Find every line containing the string "indicator" in the data below, and report how many there are, with no other words.

───── DATASET EXTRACT

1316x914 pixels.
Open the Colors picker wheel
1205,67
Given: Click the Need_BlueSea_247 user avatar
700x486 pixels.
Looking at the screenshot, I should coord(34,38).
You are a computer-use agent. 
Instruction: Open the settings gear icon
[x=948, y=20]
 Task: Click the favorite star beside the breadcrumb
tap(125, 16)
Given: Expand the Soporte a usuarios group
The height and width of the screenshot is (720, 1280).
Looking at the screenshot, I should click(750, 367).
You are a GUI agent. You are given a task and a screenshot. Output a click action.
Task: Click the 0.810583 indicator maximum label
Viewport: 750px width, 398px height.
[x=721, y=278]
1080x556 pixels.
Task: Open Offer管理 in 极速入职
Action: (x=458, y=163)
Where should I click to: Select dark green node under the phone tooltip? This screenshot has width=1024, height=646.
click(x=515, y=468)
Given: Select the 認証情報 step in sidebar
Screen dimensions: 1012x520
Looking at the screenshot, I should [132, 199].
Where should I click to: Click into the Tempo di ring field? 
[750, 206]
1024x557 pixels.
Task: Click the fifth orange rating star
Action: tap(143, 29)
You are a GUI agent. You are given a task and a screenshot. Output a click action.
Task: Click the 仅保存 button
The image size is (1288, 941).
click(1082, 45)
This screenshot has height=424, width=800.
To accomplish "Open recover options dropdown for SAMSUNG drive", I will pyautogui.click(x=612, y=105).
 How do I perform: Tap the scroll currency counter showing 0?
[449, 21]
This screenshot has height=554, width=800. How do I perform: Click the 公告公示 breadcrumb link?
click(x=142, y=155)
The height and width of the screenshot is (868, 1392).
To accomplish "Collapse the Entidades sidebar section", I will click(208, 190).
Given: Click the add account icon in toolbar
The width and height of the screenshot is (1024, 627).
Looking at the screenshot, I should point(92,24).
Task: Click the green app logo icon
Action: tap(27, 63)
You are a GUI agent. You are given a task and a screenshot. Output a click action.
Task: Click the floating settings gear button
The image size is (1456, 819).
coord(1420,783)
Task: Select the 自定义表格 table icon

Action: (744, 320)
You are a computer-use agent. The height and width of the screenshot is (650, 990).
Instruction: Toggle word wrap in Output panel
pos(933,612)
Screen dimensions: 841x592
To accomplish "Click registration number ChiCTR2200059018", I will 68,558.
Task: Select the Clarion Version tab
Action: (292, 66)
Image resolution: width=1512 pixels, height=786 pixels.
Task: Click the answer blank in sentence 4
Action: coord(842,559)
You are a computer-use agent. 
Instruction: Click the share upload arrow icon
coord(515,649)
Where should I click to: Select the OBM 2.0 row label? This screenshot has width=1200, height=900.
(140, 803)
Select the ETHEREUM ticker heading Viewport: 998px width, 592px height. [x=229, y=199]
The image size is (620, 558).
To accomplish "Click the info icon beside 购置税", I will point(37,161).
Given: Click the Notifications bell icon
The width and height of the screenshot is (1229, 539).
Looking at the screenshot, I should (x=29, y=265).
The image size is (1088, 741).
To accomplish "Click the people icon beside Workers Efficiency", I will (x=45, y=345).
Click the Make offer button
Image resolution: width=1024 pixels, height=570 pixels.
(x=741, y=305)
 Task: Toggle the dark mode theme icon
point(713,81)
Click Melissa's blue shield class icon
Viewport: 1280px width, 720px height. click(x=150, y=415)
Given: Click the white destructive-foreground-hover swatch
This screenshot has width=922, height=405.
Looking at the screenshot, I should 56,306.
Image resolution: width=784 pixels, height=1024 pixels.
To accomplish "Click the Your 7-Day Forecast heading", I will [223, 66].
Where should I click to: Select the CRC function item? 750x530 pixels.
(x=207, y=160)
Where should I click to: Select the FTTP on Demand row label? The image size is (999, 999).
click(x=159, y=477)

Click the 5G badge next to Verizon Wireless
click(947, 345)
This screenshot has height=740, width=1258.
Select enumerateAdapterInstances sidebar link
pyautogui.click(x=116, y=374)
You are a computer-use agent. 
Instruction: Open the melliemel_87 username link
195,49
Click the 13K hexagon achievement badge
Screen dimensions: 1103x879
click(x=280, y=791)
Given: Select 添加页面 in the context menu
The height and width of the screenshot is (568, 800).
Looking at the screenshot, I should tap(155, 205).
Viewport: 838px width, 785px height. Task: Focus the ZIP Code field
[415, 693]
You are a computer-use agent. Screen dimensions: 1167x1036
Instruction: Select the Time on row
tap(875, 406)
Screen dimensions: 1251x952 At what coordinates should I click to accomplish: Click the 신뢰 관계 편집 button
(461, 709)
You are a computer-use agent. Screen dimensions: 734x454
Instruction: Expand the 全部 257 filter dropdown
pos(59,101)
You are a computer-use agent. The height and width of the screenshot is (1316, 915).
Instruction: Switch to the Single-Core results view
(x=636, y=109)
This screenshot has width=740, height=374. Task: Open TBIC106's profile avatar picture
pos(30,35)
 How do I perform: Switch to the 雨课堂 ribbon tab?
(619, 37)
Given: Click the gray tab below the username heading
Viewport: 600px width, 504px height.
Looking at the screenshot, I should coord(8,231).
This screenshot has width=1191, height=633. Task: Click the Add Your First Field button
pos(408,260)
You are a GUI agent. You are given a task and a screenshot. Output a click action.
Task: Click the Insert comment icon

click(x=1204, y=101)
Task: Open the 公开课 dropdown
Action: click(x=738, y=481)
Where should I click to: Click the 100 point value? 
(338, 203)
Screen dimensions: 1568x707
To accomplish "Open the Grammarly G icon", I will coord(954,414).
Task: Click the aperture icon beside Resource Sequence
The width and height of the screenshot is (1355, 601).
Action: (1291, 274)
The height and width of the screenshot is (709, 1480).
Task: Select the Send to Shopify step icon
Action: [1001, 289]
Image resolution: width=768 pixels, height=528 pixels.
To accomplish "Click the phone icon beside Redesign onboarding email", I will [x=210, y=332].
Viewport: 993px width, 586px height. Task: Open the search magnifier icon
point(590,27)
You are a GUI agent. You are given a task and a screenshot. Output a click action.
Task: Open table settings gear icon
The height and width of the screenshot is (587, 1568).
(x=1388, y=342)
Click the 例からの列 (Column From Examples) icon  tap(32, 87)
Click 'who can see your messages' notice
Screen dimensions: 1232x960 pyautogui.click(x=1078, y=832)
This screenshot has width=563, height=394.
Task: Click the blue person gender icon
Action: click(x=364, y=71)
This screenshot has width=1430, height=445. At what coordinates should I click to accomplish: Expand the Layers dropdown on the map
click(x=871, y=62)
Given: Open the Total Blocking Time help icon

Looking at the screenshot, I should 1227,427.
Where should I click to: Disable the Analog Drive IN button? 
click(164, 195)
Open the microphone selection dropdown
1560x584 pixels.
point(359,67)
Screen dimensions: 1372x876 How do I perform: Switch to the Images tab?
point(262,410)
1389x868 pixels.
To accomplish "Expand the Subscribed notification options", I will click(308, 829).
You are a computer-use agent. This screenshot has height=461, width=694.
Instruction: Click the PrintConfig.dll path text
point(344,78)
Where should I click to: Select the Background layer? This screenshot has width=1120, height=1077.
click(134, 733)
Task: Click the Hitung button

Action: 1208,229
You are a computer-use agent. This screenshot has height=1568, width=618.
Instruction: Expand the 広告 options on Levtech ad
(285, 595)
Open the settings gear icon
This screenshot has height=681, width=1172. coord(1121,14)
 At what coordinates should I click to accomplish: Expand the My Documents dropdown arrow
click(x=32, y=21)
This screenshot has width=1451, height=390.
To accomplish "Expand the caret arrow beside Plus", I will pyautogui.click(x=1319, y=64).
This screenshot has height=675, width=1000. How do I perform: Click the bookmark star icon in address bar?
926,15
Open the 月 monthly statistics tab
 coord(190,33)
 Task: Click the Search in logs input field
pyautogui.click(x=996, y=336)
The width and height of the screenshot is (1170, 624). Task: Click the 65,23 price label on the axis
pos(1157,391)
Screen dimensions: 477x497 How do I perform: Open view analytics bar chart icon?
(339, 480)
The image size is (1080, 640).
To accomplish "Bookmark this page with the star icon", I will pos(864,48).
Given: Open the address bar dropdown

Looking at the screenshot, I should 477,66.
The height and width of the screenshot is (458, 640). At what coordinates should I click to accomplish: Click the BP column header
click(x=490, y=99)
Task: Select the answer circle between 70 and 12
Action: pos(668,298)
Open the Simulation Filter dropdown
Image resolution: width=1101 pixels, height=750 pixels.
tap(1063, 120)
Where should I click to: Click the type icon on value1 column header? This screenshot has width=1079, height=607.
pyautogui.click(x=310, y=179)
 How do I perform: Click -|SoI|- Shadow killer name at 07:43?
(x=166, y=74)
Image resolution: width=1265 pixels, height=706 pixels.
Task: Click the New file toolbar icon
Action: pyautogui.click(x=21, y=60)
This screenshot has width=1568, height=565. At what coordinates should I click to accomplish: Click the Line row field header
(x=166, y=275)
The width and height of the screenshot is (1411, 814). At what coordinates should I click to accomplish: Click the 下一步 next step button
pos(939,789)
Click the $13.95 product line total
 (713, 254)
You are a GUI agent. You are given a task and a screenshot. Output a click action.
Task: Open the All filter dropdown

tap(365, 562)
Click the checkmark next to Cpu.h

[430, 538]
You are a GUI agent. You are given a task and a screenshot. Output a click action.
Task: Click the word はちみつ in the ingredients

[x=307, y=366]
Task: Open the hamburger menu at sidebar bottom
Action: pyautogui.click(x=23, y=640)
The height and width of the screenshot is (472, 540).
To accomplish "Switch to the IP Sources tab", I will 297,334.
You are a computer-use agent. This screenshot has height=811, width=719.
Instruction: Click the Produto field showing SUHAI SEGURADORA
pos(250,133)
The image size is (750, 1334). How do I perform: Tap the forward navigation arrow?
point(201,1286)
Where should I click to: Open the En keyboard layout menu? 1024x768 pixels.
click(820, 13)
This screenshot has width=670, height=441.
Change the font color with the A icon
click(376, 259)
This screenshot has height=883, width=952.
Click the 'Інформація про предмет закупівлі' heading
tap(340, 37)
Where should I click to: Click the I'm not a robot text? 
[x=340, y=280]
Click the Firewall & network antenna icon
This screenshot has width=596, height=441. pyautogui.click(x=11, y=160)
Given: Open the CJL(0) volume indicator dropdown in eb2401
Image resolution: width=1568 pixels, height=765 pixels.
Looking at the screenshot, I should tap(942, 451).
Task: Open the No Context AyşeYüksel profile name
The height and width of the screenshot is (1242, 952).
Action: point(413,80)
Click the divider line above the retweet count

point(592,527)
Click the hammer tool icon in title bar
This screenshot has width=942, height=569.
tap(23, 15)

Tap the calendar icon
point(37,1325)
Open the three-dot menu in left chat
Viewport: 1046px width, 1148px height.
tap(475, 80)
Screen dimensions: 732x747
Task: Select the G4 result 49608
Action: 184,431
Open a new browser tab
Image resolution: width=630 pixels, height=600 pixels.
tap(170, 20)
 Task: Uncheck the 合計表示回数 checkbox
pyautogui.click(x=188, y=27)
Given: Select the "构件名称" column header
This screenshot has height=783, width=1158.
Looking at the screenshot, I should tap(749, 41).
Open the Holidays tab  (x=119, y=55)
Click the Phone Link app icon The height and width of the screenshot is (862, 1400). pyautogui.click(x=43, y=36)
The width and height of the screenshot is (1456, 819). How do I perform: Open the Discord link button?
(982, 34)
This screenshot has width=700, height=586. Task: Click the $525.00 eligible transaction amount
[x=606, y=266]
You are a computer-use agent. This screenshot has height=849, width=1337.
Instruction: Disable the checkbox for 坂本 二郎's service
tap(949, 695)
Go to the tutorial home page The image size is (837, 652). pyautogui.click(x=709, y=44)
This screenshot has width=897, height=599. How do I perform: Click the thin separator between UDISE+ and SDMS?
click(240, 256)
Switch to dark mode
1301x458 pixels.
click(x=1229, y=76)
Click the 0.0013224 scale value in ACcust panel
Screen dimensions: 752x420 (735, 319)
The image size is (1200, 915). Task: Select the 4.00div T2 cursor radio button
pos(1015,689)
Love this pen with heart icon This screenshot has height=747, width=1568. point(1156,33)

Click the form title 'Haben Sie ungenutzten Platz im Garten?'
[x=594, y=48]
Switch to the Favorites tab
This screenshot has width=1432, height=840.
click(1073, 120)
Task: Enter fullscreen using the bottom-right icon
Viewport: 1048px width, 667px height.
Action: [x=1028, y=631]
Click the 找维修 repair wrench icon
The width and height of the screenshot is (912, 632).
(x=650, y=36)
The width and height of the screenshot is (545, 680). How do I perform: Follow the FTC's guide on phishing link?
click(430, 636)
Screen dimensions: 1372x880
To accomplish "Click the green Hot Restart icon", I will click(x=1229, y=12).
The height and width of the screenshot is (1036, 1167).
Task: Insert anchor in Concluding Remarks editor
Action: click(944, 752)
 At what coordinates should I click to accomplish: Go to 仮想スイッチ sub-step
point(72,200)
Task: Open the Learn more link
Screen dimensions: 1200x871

──────────

*TASK ANSWER*. 2